Luis Vasquez, postcard, hand-colored, ca 1940, private collection

Yet these developments were not without their detractors in the serious photographic community: many artists saw in hand-coloring a corruption of the pure photographic tones of the emulsion, regarded as sacrosanct - although hypocritically they didn't seem to mind retouching a photo here and there with drops of inks and dyes where necessary.  In any event, their fears receded when Kodak introduced the first widely available color film, Kodachrome, in 1935, and demand for hand-coloring slid into gradual decline, becoming no longer commercially viable by 1950 except within certain traditions, like the flamboyant hand-painted postcards from the workshop of Luis Vasquez in Mexico.  Traditional hand-coloring, meaning a practice perpetuating the aims, concerns and methods of the earlier era, and often but not exclusively based on the use of Marshall's Photo Oils, a staple of the trade, has today become a niche artisanal activity with its own distinct rewards and pleasures, though perhaps limited in reach.  An excellent example of what can be achieved is seen in some of Martha Casanave's work.

So from the sixties onward artistic intentions in the use of color shifted, with acrylics and gouache beginning to assume a more prominent role; this is especially seen in work where overpainting to the edge of opacity is more crucial than simple tinting.  The painted photographs that Saul Leiter executed for his private amusement in the closing decades of the twentieth century, after making a name for himself both in fashion and in street photography, are a case in point.  In their lyricism and utter abandon, Leiter has taken the notion of painted photographs to a culmination, so much so that the underlying photograph just nominally provides the support and occasion but otherwise is hardly visible.


Saul Leiter, ca. 1990


Saul Leiter, ca 1990

Saul Leiter, ca 1990

This leads us to think about other strategies for hand-coloring, if we can be bold enough to group widely disparate approaches under a common heading.  We must step back for a moment.  At the beginning there was the classic mode of an informed realism, filling in for the poverty of monochrome photography and using materials meant not to cover up but to enliven that photography.  It is true that this later became exaggerated at times to the level of kitsch (see Woman in overcoat), but that is not to diminish its accomplishments, for out if it came a body of methods of extreme subtlety and finesse; some of this heritage is alive and well today and put to high artistic purpose - go back and review Casanave's picture Wave Machine where only the starfish gets hand-colored, the other details having glanced off into a suspicious tangle of background.

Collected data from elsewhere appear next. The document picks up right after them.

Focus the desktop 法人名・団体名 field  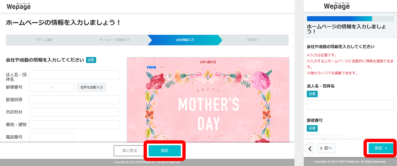pyautogui.click(x=74, y=75)
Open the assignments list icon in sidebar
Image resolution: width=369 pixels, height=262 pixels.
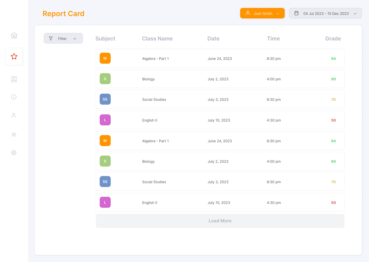(14, 79)
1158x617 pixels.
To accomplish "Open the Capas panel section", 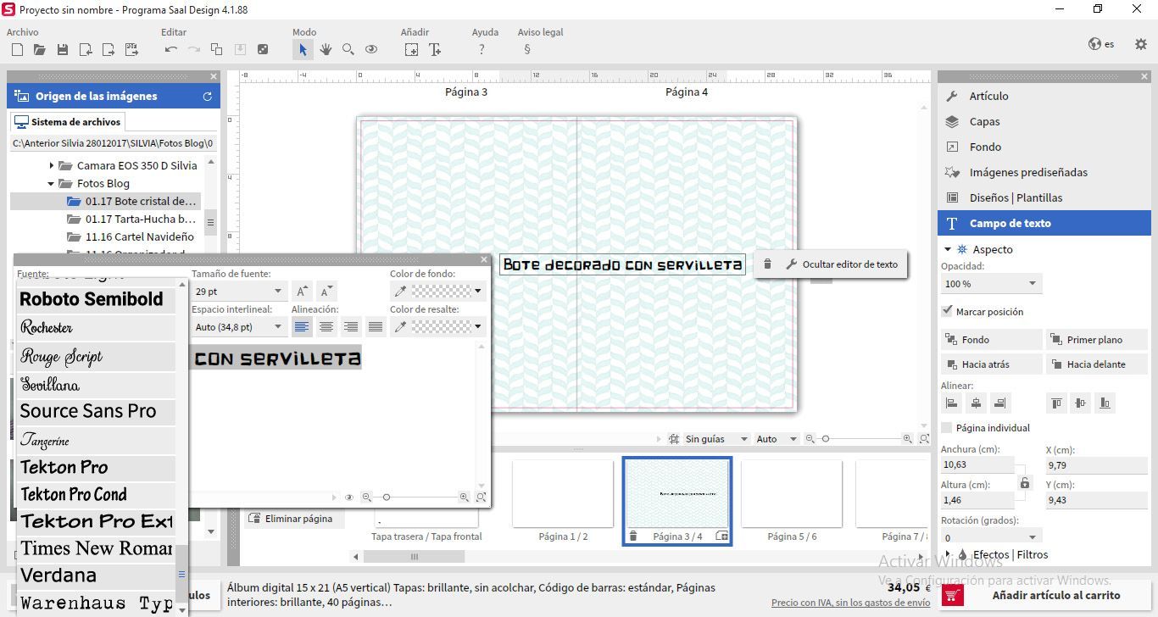I will 984,122.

William Klein, ca 1960-1990

William Klein's aggressive daubs over contact sheets from the 1960s is a result of a different meditation, one that looks back into drawers of old prints after years and disavows or re-embraces their attitude across the gap in time with a sort of schoolboy graphism, one that prefigures Lazarus prints and confers a revivified existence while sidestepping responsibilities of ownership.

William Klein, ca 1960-1990

At another extreme is the work of Anselm Kiefer, especially that part of it set in a timeless ether of intellectual history and unfulfilled promise, where multiple shades of grey invoke a retreating but ever-present past.  Here graphite and gouachy layers over photographs of uncertain provenance serve up the general mood; in the best of his pictures the effect is disturbing.

Anselm Kiefer, Leonardo Pisano, liber quadratorum, 2008
Anselm Kiefer, Sefiroth, 2002

Though not limited to photo-based work, one of the benefits of working with photos is that you can reprint them endlessly in trying out different painted looks or ways to proceed before you have to commit.  Kim Weston in recent years has turned to overpainting his photos of models and dancers, where the method seems well suited to that theatricalized world.  Here, in a talk in Carmel, he demonstrates how he can dress and re-dress his models at will, from a given photograph, to gauge the effect.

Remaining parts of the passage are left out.